Рассказ движется к концу, Катон переходит к размышлениям. И снова проблема резюмируется вначале в виде заголовка: sed idem benefactum quo in loco ponas, nimium interest, но в оценке одного и того же славного дела есть большое различие в зависимости от места. Анализ распадается на две части, причем вторая противопоставлена первой с помощью at как самостоятельное предложение: первая относится к греку Леониду, вторая — к римскому трибуну. Контраст между ними прежде всего подчеркнут различной длиной. Притом «закон увеличивающихся колонов» Катон исполняет в этом важнейшем месте с точностью до наоборот: более весомый второй член чувствительно короче первого; ранее мы уже обращали внимание читателя на эту особенность катоновской дикции. Но различия в объеме недостаточно — словарь и отделка заметно отличаются в обеих контрастирующих репликах.
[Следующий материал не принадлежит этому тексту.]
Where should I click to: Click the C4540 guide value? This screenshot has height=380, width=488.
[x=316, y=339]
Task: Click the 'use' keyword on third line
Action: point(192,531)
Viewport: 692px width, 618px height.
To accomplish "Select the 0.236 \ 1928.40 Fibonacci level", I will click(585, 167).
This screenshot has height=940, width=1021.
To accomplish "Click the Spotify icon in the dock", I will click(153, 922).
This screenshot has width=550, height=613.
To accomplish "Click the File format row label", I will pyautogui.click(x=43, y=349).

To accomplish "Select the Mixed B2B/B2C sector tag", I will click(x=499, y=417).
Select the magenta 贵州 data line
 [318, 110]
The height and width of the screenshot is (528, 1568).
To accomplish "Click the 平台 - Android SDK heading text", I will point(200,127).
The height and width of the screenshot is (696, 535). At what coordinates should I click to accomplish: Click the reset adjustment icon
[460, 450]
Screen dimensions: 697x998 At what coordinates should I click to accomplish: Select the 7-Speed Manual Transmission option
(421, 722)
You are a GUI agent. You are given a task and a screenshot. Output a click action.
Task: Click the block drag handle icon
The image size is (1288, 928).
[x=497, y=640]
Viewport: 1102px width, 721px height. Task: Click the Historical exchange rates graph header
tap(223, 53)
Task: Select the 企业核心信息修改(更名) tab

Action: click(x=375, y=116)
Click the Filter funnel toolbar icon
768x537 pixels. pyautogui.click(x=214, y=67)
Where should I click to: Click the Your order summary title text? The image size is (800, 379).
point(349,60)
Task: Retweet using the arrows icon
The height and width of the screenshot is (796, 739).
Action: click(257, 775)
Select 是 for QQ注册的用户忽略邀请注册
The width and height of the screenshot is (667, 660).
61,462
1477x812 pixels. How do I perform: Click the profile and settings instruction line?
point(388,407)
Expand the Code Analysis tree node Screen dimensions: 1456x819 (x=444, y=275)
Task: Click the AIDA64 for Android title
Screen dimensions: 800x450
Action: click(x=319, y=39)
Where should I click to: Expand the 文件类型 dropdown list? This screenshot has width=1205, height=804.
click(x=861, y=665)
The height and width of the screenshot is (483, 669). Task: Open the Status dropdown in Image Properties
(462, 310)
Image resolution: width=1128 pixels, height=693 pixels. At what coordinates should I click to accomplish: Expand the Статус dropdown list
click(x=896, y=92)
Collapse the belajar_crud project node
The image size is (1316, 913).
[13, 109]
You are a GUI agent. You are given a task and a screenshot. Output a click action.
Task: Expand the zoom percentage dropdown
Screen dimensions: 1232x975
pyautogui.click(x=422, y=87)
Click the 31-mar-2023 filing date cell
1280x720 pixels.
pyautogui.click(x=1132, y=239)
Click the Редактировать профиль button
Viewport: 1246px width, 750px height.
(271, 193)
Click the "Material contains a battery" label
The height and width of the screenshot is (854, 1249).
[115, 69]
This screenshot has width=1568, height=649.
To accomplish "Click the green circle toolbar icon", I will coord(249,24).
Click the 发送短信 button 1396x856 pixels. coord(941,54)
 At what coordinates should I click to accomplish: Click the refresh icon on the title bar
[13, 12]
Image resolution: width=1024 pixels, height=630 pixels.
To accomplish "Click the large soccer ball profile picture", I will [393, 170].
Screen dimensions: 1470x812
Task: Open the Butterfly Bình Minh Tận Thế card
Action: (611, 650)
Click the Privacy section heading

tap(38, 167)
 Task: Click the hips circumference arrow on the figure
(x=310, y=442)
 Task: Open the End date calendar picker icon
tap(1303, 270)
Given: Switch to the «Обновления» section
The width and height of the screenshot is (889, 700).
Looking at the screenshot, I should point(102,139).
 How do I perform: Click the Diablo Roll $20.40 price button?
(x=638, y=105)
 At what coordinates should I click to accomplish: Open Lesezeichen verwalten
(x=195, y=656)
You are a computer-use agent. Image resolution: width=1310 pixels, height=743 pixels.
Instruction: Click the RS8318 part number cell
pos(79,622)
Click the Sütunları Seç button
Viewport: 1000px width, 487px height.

Подбор слов в первой отличается изысканностью; claritudo, слава, — слово, выступающее вперед благодаря своему архаическому составу, — получает поэтический эпитет inclitus, выдающийся, сверх того еще и в превосходной степени; к этому добавляется удвоение gloriam atque gratiam (парономасия, в которой аллитерация сочетается с гомеотелевтом): это
нагромождение приемов продолжается достойным внимания рядом signis statuis elogiis historiis120— четыре слова с возрастающим числом слогов! Наконец еще один суперлатив (gratissimum, глубочайшую благодарность) и гипербат121. Богатство эстетических средств, полнота способов выражения превосходства столь велики122, что простота речи в следующей фразе зазвучит на этом фоне как откровение: at tribuno mïlitum parva laus pro factis relicta qui idemfecerat atque rem servaverat, но военному трибуну за его деяния досталась лишь скупая похвала, хотя он совершил то же самое и спас положение дел для Рима. Относительное предложение снова ретроспективно суммирует достижение героя. Язык при этом обладает величественной простотой надписи.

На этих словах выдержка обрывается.